CBD can still be found at retailers across Louisiana, with such products even more abundant at online sellers. That doesn't make it legal, Garber said.

"Right now we’re 100 percent confident that what we seized were in fact illegal products. These were Schedule 1 narcotics and they are not legal to sell in Louisiana," he said. "Just because something is being offered in a retail establishment does not necessarily mean that it is legal to sell."

Other Lafayette businesses and retailers advertise the sale of hemp and CBD-infused products, but Garber said his department would not strip CBD products from all storefronts in the area.

"This is not something where we’re going to check every store that sells a CBD product or we’re going searching through inventories at Sam’s Club and Costco and things like that. This was in response to multiple, specific complaints asking us to look into something," he said.

Garber said outcry from the public that his office specifically targeted DeYoung and his business was "absurd."

"We target crime. We’re not targeting Mr. DeYoung as a person and we’re not targeting his business. We’re simply responding to complaints," he said.

The sheriff said the decision to execute a search warrant and arrest Mr. DeYoung was made after careful consideration and consultation with the district attorney's office. Garber said his department is obligated to investigate when accusations of criminal activity are made.

Lafayette Sheriff’s Office spokesman Lt. John Mowell said he was unaware of any similar complaints against other area businesses. When The Acadiana Advocate asked for copies of similar complaints, Mowell said they would be considered part of pending investigations and “would not be something we would be able to provide details on.”

DeYoung was booked into the Lafayette Parish Jail just after 7 a.m. Thursday and online booking records show he was in custody as of 6:30 p.m.

He was booked on two counts of possession of a firearm in the presence of a controlled dangerous substance, both felonies; possession of a controlled dangerous substance in the presence of a juvenile, a felony; seven counts of possession with intent to distribute controlled dangerous substances; two counts of possession of drug paraphernalia; and two counts of manufacture, distribution or possession of marijuana, one felony and one misdemeanor, according to a release from the sheriff's department and online jail records. 

He was also booked on three additional counts for the manufacture and distribution of drugs, online jail records show. 

Online jail records show DeYoung has a court appearance scheduled for Friday at 8 a.m. His bail is currently set at $332,000 for his collective charges, records show.

A GoFundMe campaign was started to help cover DeYoung’s legal costs and continue to “pioneer this industry and show our state what the people want.”

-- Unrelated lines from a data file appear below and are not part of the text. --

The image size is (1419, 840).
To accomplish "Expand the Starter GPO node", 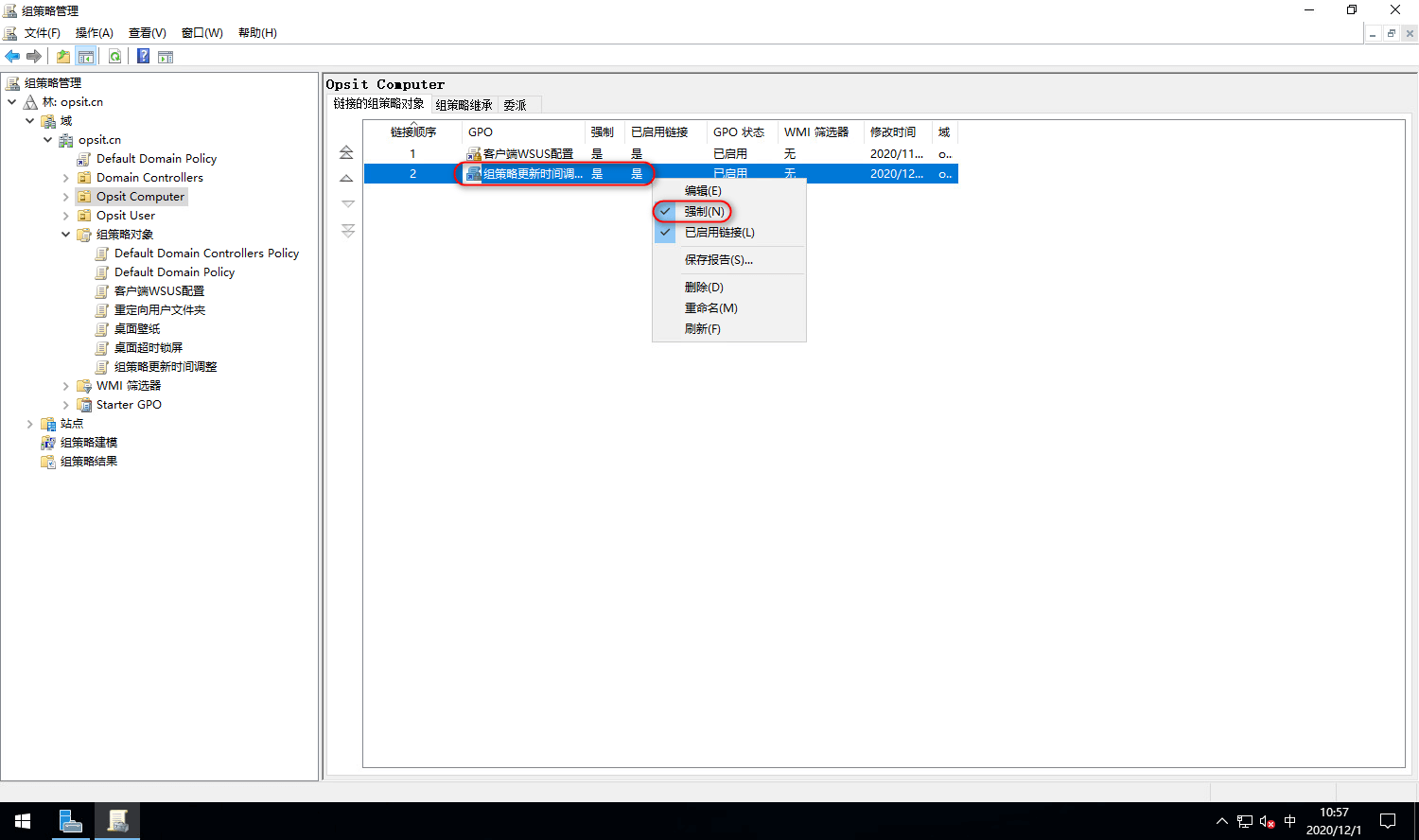I will [x=64, y=404].
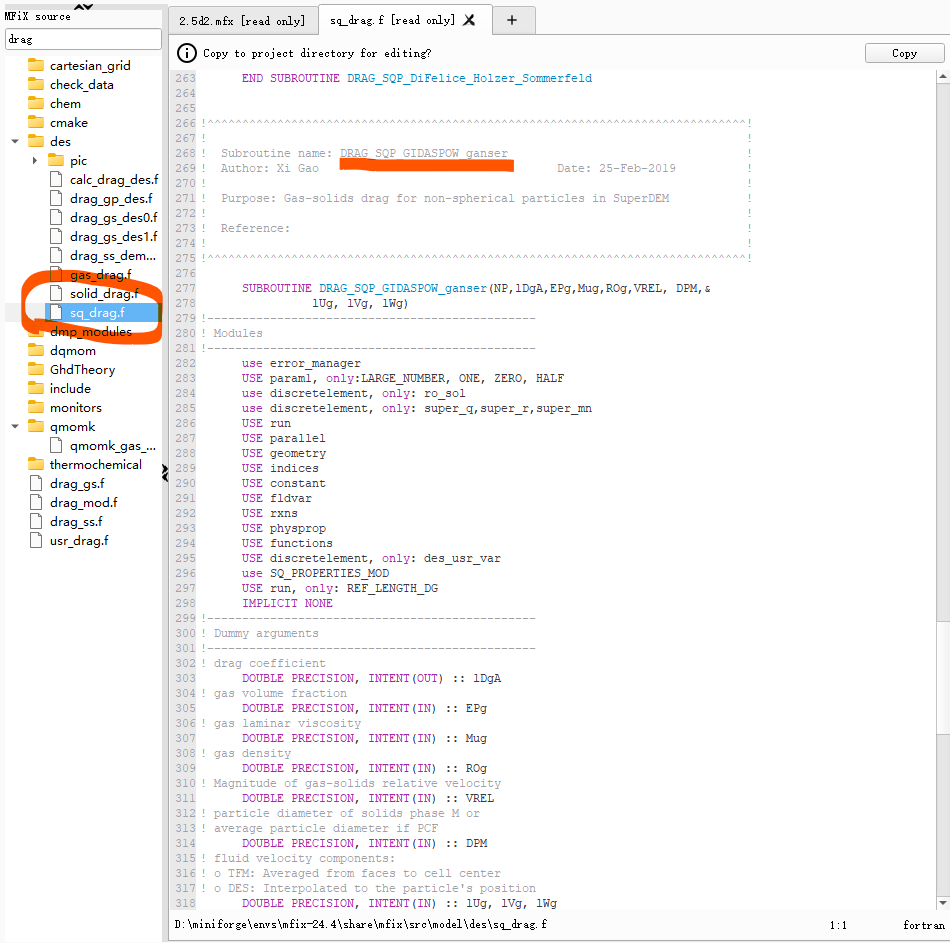
Task: Click the chem folder icon
Action: [36, 104]
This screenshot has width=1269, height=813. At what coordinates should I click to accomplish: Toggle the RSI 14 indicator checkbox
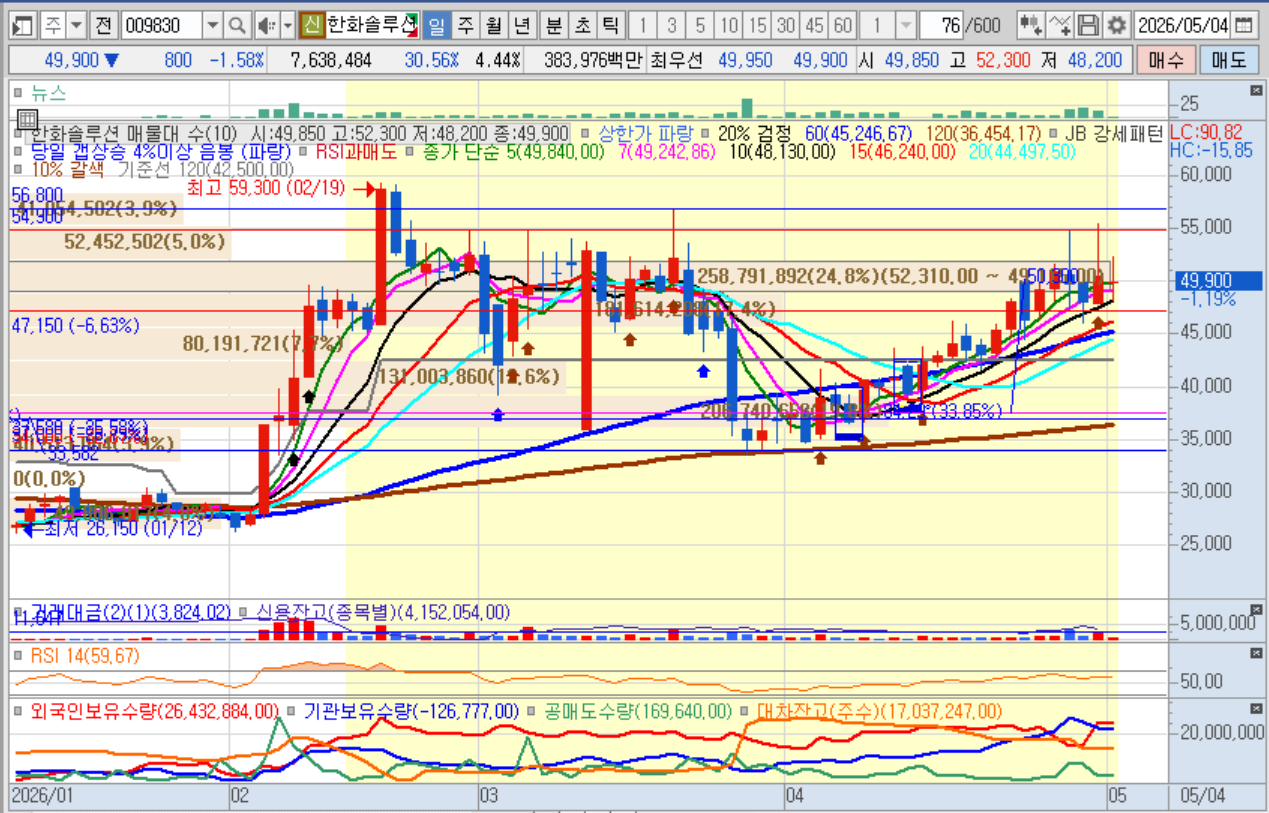tap(18, 656)
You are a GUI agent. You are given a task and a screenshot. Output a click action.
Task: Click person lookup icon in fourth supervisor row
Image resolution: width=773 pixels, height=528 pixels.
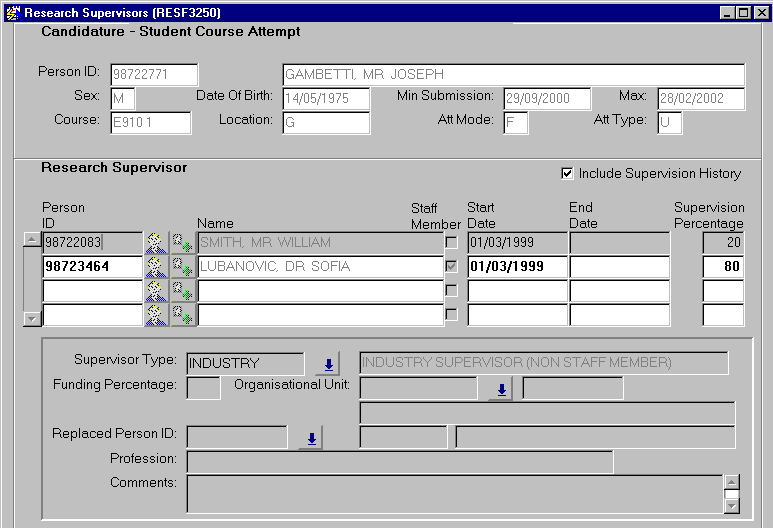[x=156, y=315]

Agents seized 17 bottles of CBD oil, 14 bottles of CBD gummies, 69 glass jars of CBD Shatter, a box of CBD mints and a handgun from DeYoung’s vehicle, they said.

They then seized another handgun, over 1,800 capsules containing CBD/THC; honey containing CBD/THC; mints containing CBD/THC; dog treats containing CBD/THC; about 37,000 gross grams of CBD; less than 1 gross gram of marijuana; over 900 gross grams of CBD/THC edibles and over 150 gross grams of CBD/THC vapes or Shatter from DeYoung’s Johnston Street storefront.

Garber also said DeYoung was selling items outside of the business. He would not clarify what these items were and did not comment on the gram of marijuana seized at DeYoung’s business.

"If you’re going to do that openly then you should expect some law enforcement interaction at some point," he said.

DeYoung said before his store opened he knew he might have trouble with law enforcement, but believed his approach was within the boundaries of the law. He said he intended to provide lab reports for his products and ensure they were triple tested for THC concentrations above 0.3 percent -- the federal limit. 

"I'm following all the rules. I'm the most transparent cannabis guy in Louisiana — I guarantee it — and at the end of the day no one knows cannabis like Cajun Cannabis," DeYoung said.

Information from The Advocate reporters Dan Boudreaux and Sam Karlin was used in this report.